== TRECHO DO DOCUMENTO ==
----

Era menor de idade. Foi ele arrastado para a saída principal do estádio para que pudesse identificar quem o contratara para “cometer aquele crime contra o Brasil”. Aquela criança, que tinha uns 10 anos, reconheceu o estudante universitário, matriculado na UNAERP, Sidnei Torrecilha, afirmando que dele havia recebido aqueles panfletos. O Sidnei foi submetido à prisão em flagrante acusado de ter cometido crime contra a segurança nacional.

Naqueles dias o dr. Caio Magri e eu ajuizamos “habeas corpus” em favor do nosso amigo preso sustentando que inexistia crime nenhum no ato de distribuir panfleto bendizendo o Supremo Tribunal Federal. O “habeas corpus” foi distribuído para Primeira Vara de Ribeirão Preto e foi apreciado pelo Juiz de Direito de Sertãozinho que ali estava de plantão. O Juiz de Direito indeferiu de plano o pedido de “habeas corpus”.

Iniciada a instrução, o Sidnei foi levado a pé e algemado para o fórum guardado por dois soldados. Caminhando pela Rua Duque de Caxias foram surpreendidos pelo dr. Romero Barbosa, advogado e nosso professor de história que ordenou a retirada das algemas do seu aluno. Os policiais tiraram as algemas do Sidnei.

----

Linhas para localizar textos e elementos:
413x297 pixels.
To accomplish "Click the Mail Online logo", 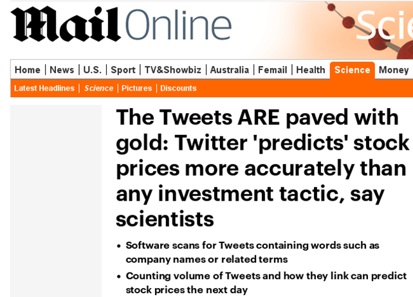I will pyautogui.click(x=121, y=25).
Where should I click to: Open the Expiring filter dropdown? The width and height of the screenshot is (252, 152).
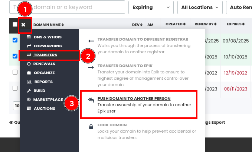pos(151,7)
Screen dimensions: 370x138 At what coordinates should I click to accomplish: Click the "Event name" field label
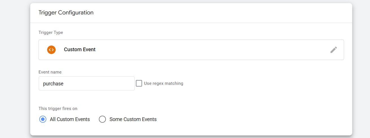click(x=50, y=72)
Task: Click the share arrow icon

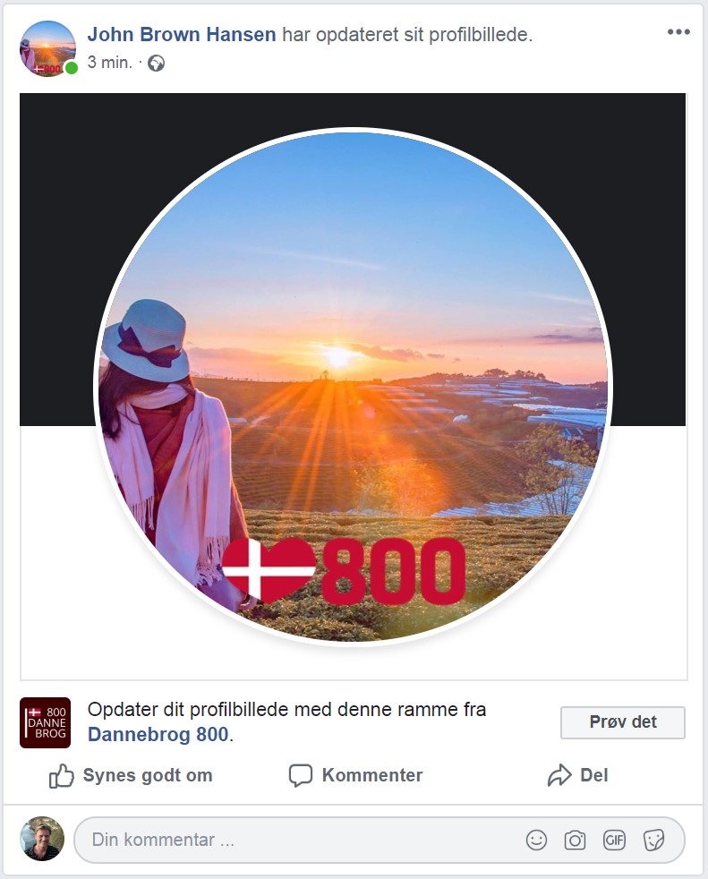Action: point(559,775)
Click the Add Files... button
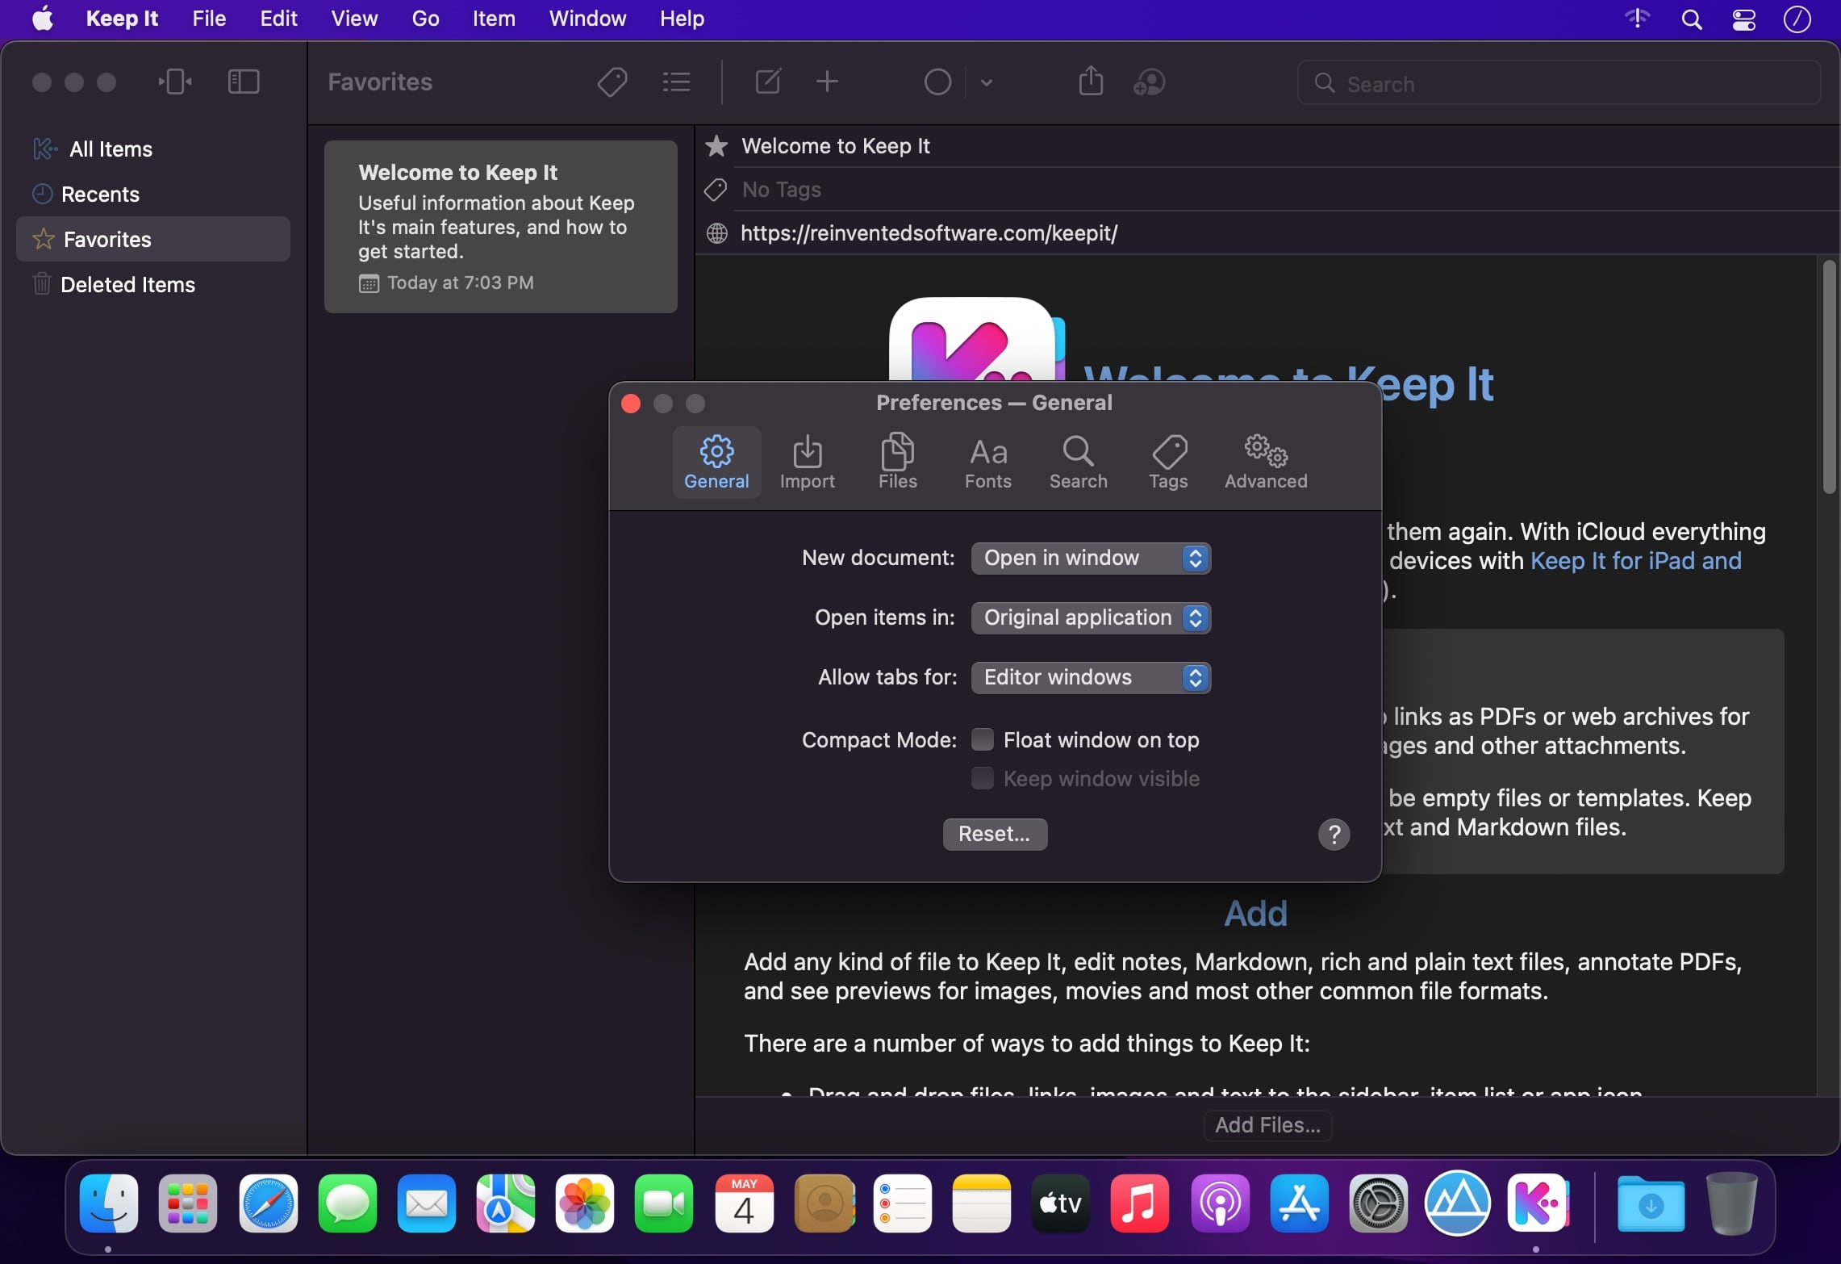 (x=1267, y=1124)
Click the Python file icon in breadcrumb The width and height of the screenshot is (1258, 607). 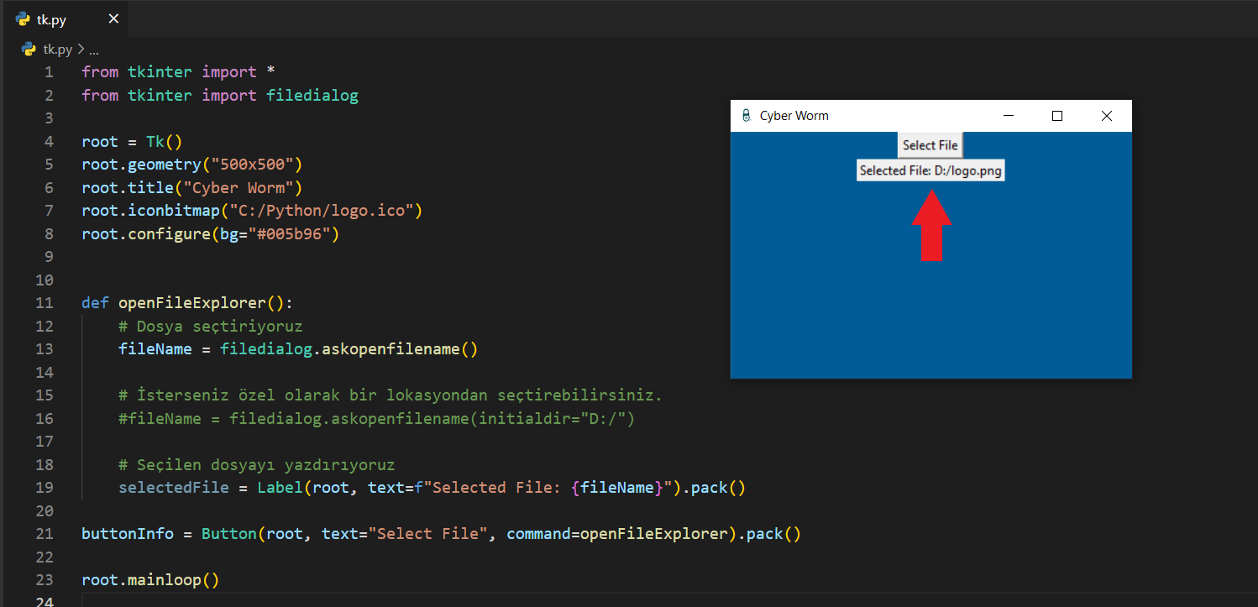29,50
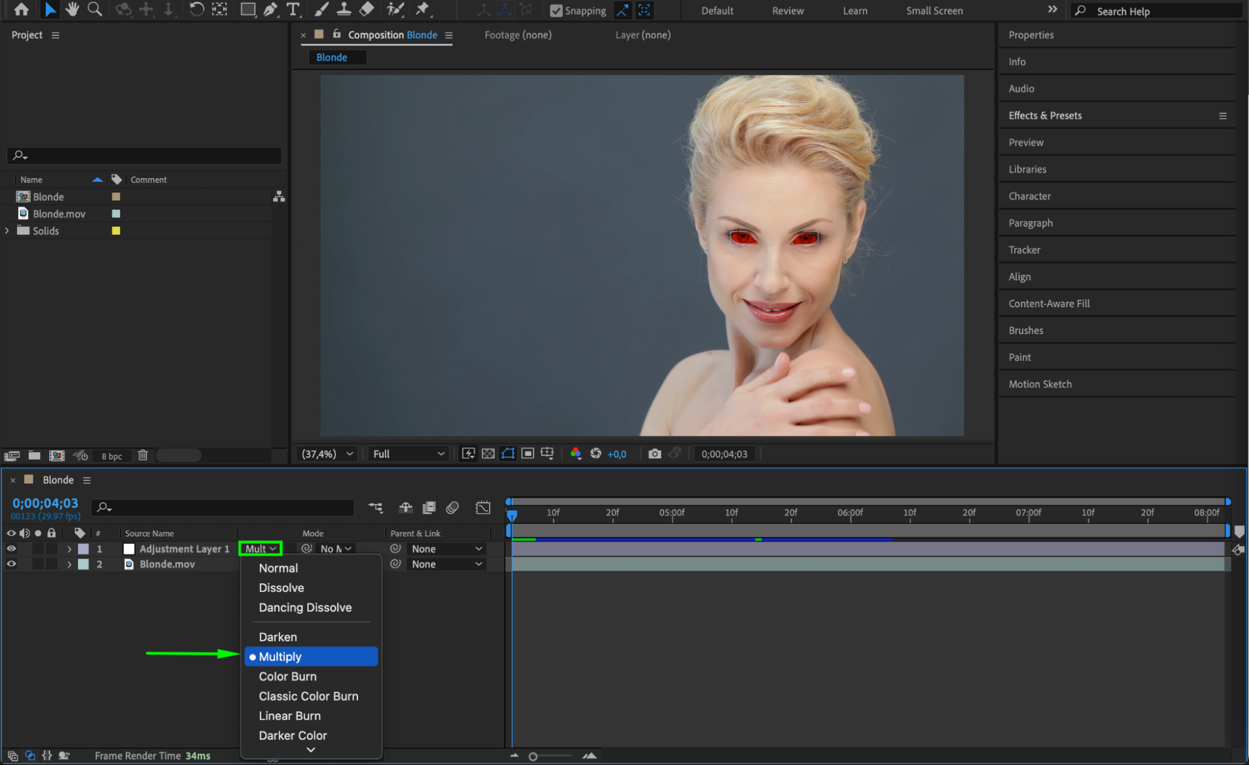Switch to the Review workspace

787,11
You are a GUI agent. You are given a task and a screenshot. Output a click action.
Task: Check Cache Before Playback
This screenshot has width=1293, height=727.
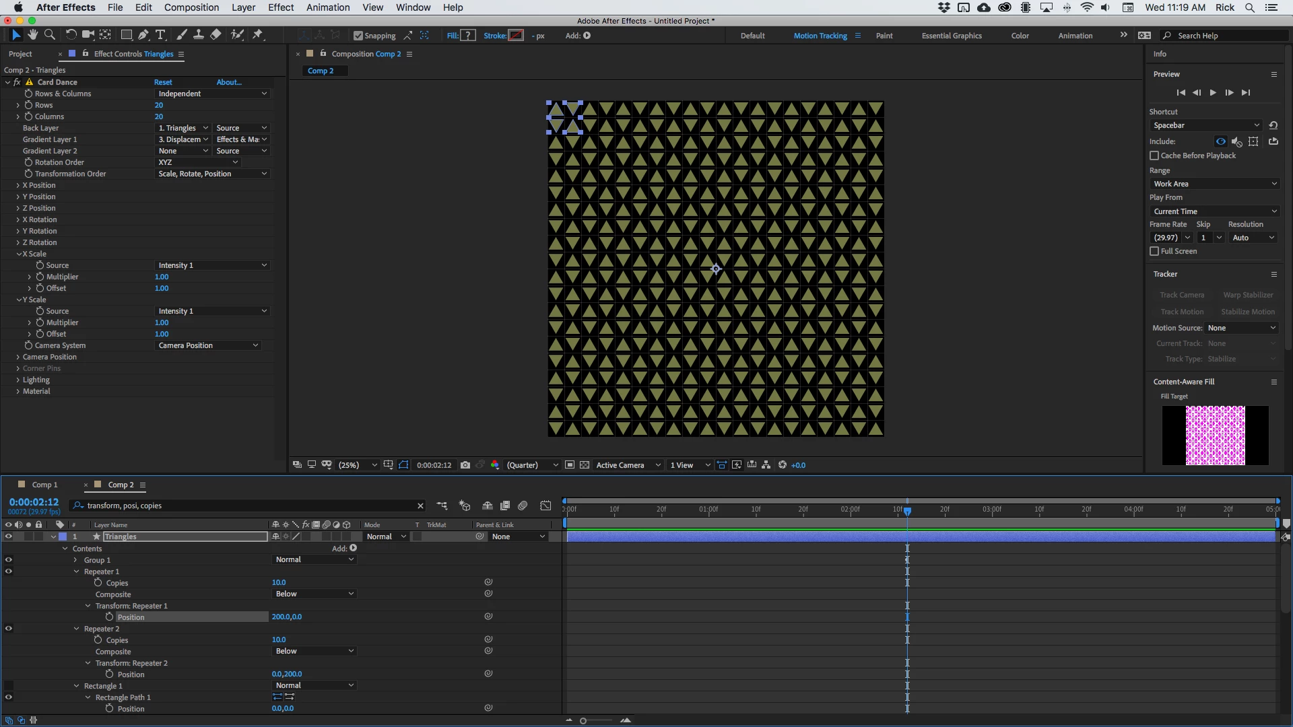coord(1154,155)
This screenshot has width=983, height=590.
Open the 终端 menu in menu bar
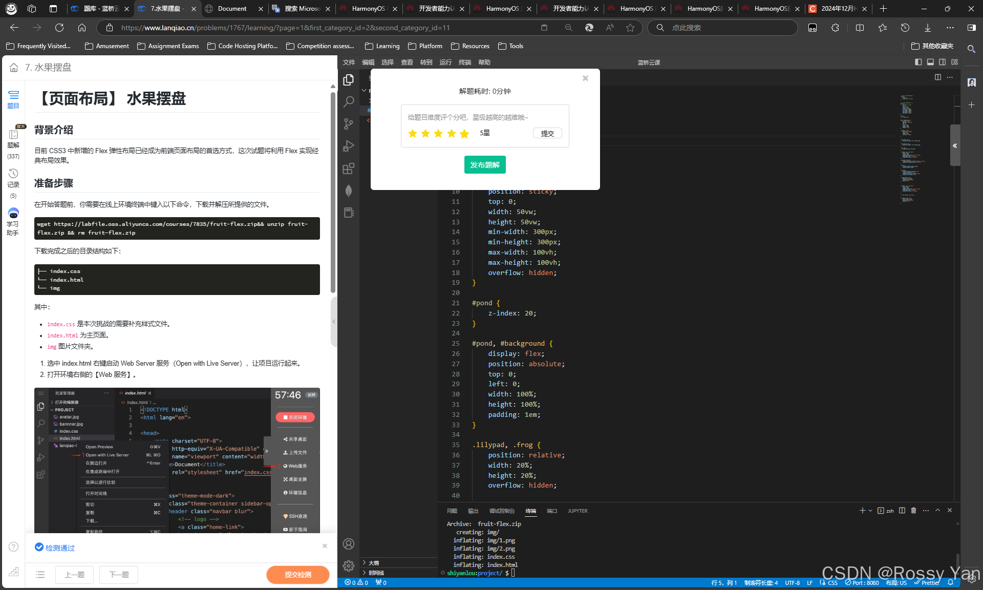465,62
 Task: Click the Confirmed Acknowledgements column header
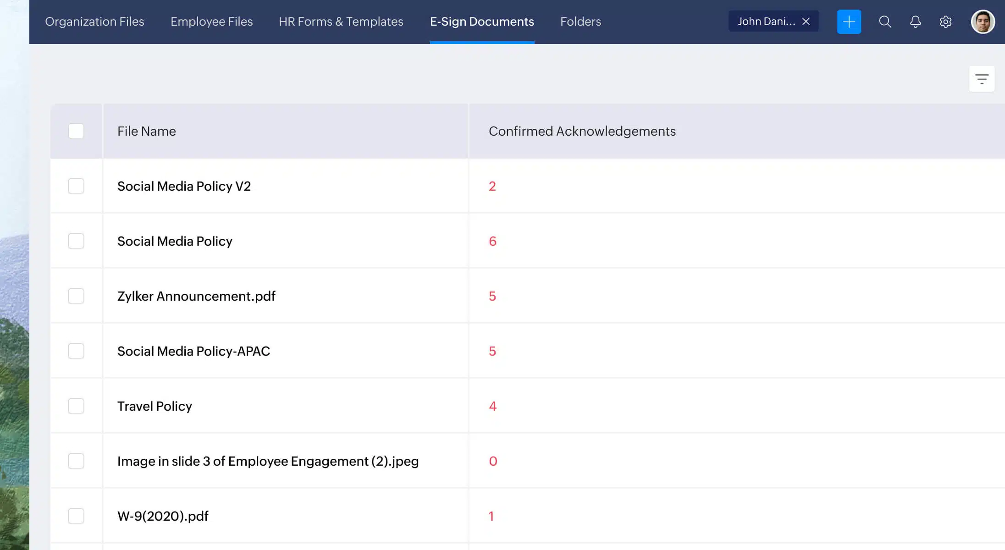582,131
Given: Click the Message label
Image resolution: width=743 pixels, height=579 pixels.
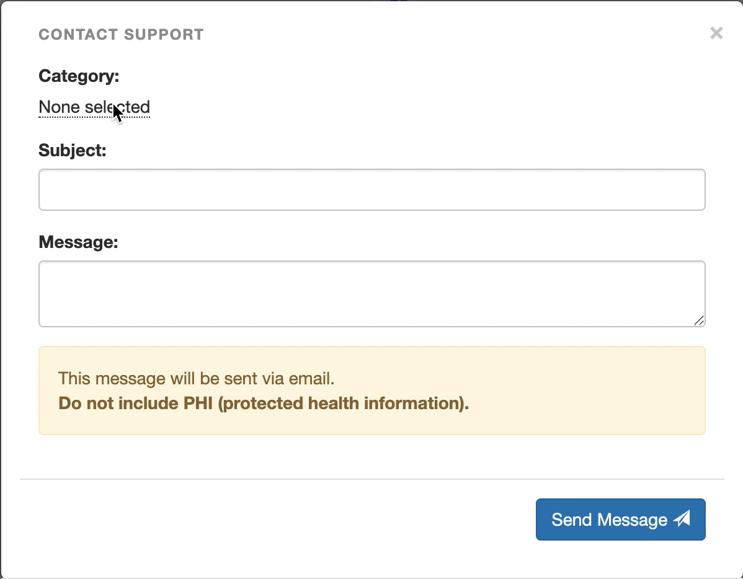Looking at the screenshot, I should coord(78,242).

----

== PROBLEMA ==
No trecho, quem mandou tirar as algemas do Sidnei na Rua Duque de Caxias?

== RESPOSTA COMPLETA ==
O dr. Romero Barbosa, advogado e professor de história do Sidnei.